Sunday, 10 March 2024

Lydia Corbett, Picasso's 'Sylvette' at Penwith gallery, St Ives March 8 to April 6 , 2024


 Lydia Corbett, Picasso’s Sylvette, Penwith Gallery St Ives, March 8 to 6 April 2024


You can view this exhibition through extensive photographs online but far better to go there and enjoy the show in the large gallery where the displays of painted pots and the paintings and drawings which make a dynamic impact from a distance are displayed so beautifully and you can examine Lucien Berman’s book on Lydia Corbett’s ceramic objects, He was there when I visited and explained how despite failing sight Lydia can respond to the curved forms made for her and draw her designs of faces that enliven these pots, recalling how Picasso worked in Vallauris at the time when aged 19 she was drawn by him repeatedly.

 


 

Her paintings are very Picasso-esque with also influences from Chagall and I thought Bernard Buffet, who was promoted by her father. Her drawing style reminded me also of the illustrator Charles Keeping who drew for Rosemary Sutcliff’s historical children’s novels.





Lydia Corbett, now 90 years old, was present and I was so pleased to meet her. She has a gentle manner and French accent and a very positive inspirational attitude to life and the need to express love.

Her daughter Isabel Coulton was there and I congratulated her on the excellent book she wrote with her mother, ‘I was Sylvette’ which I re-read recently. It is a really captivating vivid account of Lydia’s life from being a child in occupied France through to school at Summerhill, and later living at Dartington  School of Art. It is illustrated well with many family photographs that give a sense of her complicated history and her family connections. She only took up painting at 45 after her children were independant.

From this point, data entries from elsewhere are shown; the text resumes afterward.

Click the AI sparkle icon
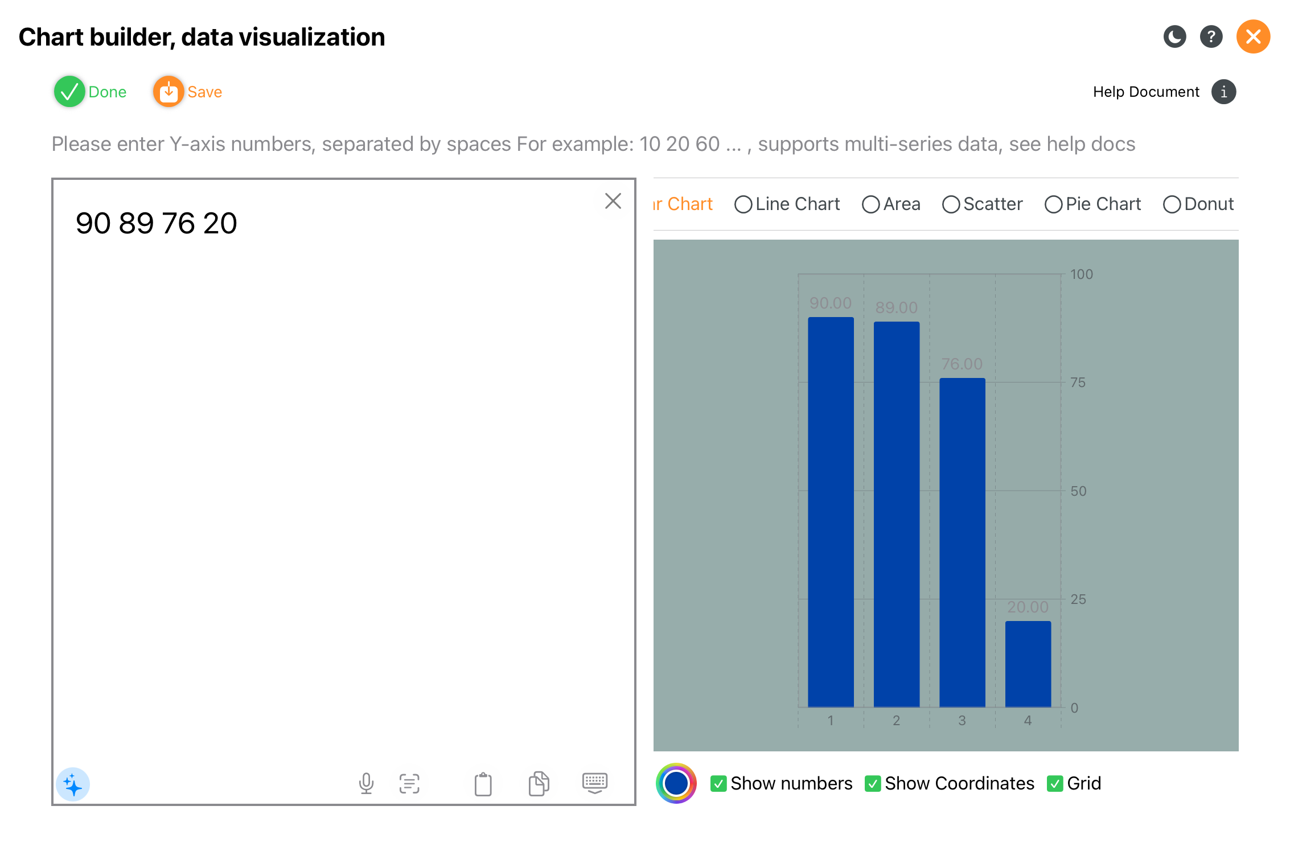Image resolution: width=1290 pixels, height=847 pixels. (x=73, y=785)
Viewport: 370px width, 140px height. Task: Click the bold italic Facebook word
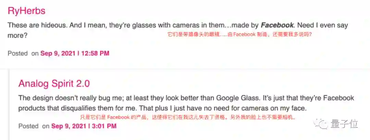pyautogui.click(x=277, y=25)
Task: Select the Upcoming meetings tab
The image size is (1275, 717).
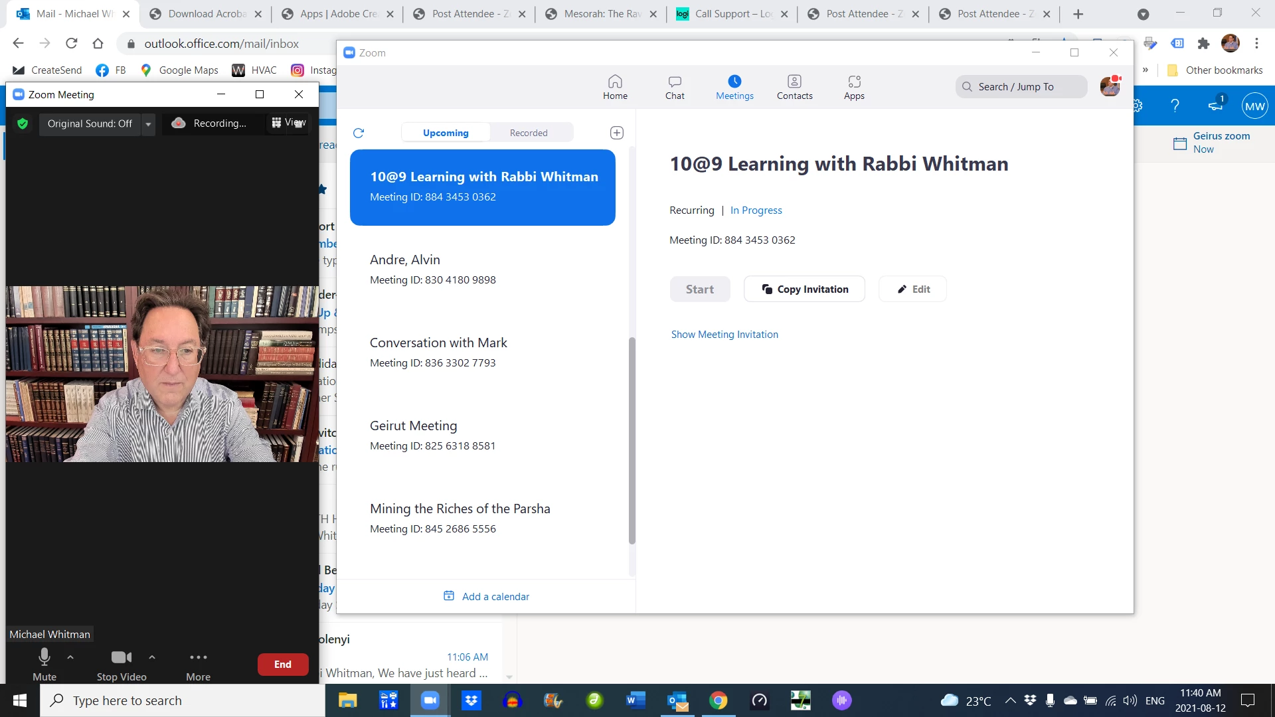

Naturally her relationship with Picasso is fascinating and she insists in the book that he treated her with respect - he was in his seventies - and was a fatherly figure with no sexual predation involved. She modelled for him clothed, with her blonde ponytail which she said was seen and copied by Brigitte Bardot.

The show is a room full of exuberant energy which whilst so reminiscent of Picasso reveals Lydia’s enjoyment of making her own use of his language.




Incidentally we have a great Picasso in Tate St Ives, a very sensitive expressive face, just round a corner in the main galleries and my favourite work in there.